--- TEXT ---

Diminishing Space

The human population in the Maasai Mara region of Africa has grown by 7% per year for the last 16 years; three times the national average of 2.5%. This is pushing more and more people into elephant rangelands, which leads to Human-Elephant Conflict.

“THE MOST IMPORTANT PERCEIVED THREAT IS THE LOSS AND FRAGMENTATION OF HABITAT CAUSED BY ONGOING HUMAN POPULATION EXPANSION AND RAPID LAND CONVERSION”  IUNC Red List of Threatened Species

Human Elephant Conflict ManagementMore people living in the Maasai Mara means the takeover of more land used for farming and infrastructural developments like roads, railways and pipelines. Most of the land traditionally home to elephants has been separated into title deeds given to individuals, privatized. Herds of elephants can have trouble reaching food and water sources and their options are more limited with the livestock grazing on the same grasses they rely upon for food. If this grazing by livestock continues to go unchecked it will lead to widespread soil erosion having a devastating impact on the grass growth and ecosystem in the future.

--- PROVIDED MATERIAL ---

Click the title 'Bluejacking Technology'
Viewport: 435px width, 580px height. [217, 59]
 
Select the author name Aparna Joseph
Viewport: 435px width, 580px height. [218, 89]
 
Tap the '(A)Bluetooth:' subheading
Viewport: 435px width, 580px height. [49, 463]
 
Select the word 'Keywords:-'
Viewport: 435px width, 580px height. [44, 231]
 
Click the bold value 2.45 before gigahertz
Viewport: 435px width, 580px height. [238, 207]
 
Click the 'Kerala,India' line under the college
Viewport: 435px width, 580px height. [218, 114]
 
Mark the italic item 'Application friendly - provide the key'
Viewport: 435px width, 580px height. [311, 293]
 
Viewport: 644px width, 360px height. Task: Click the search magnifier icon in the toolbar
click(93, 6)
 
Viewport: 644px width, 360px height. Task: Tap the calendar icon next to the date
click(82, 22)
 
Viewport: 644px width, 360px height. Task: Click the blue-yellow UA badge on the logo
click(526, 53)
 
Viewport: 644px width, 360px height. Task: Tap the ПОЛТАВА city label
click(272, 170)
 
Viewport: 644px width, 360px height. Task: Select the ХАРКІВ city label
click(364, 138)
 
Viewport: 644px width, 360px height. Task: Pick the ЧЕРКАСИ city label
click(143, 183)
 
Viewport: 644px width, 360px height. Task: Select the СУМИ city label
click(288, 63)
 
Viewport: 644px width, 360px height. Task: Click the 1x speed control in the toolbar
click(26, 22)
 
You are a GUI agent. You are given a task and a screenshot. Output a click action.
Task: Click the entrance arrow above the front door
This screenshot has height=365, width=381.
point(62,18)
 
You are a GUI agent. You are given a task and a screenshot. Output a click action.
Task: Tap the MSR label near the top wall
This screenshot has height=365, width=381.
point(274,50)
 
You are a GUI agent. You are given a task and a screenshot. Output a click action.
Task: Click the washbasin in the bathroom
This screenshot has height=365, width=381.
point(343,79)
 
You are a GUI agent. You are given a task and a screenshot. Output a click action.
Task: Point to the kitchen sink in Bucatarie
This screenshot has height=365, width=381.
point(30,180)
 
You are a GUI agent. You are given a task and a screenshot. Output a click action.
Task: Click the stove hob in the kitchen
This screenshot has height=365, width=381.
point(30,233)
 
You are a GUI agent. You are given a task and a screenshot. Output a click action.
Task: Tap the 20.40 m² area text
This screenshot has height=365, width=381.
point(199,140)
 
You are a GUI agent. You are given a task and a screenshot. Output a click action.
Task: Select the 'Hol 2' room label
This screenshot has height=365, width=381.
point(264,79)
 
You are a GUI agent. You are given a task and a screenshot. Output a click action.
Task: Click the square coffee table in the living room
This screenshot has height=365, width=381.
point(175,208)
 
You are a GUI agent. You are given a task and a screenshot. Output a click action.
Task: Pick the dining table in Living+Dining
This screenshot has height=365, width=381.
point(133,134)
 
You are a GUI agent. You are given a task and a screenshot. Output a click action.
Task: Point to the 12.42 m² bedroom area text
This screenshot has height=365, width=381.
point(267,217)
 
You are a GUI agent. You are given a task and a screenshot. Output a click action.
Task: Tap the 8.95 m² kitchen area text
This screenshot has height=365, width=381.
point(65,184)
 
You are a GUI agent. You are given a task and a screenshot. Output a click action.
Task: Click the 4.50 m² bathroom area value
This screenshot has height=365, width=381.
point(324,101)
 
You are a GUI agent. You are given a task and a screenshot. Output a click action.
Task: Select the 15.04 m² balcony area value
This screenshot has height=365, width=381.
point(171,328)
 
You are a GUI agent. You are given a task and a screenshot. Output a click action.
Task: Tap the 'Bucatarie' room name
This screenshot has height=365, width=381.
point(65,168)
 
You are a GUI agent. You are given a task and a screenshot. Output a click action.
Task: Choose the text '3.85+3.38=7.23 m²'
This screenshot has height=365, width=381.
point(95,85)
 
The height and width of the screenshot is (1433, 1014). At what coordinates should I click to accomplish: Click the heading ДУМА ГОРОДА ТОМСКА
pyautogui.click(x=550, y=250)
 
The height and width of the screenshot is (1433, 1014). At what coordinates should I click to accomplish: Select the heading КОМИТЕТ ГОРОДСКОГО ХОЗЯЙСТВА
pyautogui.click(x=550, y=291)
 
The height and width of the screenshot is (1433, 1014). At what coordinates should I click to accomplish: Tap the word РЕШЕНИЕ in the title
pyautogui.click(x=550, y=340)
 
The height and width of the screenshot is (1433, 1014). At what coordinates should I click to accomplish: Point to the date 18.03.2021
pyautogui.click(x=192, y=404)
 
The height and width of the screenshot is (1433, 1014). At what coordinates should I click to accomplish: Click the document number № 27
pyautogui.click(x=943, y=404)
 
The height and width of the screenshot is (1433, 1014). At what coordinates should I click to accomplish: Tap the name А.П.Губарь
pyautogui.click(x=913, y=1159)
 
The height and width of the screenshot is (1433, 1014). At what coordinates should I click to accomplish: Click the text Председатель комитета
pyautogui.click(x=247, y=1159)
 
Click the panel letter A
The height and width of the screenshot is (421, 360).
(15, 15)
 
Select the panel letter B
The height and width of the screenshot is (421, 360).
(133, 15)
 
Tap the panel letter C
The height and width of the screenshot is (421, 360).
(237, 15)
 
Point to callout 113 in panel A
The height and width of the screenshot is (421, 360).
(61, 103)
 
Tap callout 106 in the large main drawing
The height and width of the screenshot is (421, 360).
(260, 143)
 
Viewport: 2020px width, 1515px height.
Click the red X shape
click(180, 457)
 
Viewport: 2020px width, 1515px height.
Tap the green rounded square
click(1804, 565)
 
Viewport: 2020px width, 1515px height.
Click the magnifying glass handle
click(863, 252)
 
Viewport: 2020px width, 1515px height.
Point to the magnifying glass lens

---

* **OBJECTIVE**
Continue the text on shrinking elephant habitat in the Maasai Mara, picking up after its final sentence.

* **ANSWER TO THE TASK**
“THIS IS A WAR OF SPACE. EVERYONE IS TRYING TO CARVE OUT A LIVING IN THIS AREA.”  Marc Goss, CEO, Mara Elephant Project

The best land for delicious grass for elephants is also the best land to grow delicious crops for farmers. Farms are being established in the rangeland used by elephants. This is resulting in elephants being squeezed into conflict areas and raiding the crops. Seeing as an elephant can eat over 600 pounds of food a day, this means that even a small herd can wipe out an entire harvest, potentially half of the farmer’s annual earnings in a single night.

“KENYANS ARE VERY CONCERNED ABOUT DEVELOPMENT IN THE MARA AND THE IMPACT ON THE ENVIRONMENT AND ON WHAT REALLY IS A GLOBAL WILDLIFE SPECTACLE.”  Paula Kahumbu, CEO, Wildlife Direct

Resentment from residents grows as elephants not only eat and trample crops, but also raid food stores and damage village infrastructure including precious water sources. Elephants are often viewed as a pest and killing, an act of retaliation.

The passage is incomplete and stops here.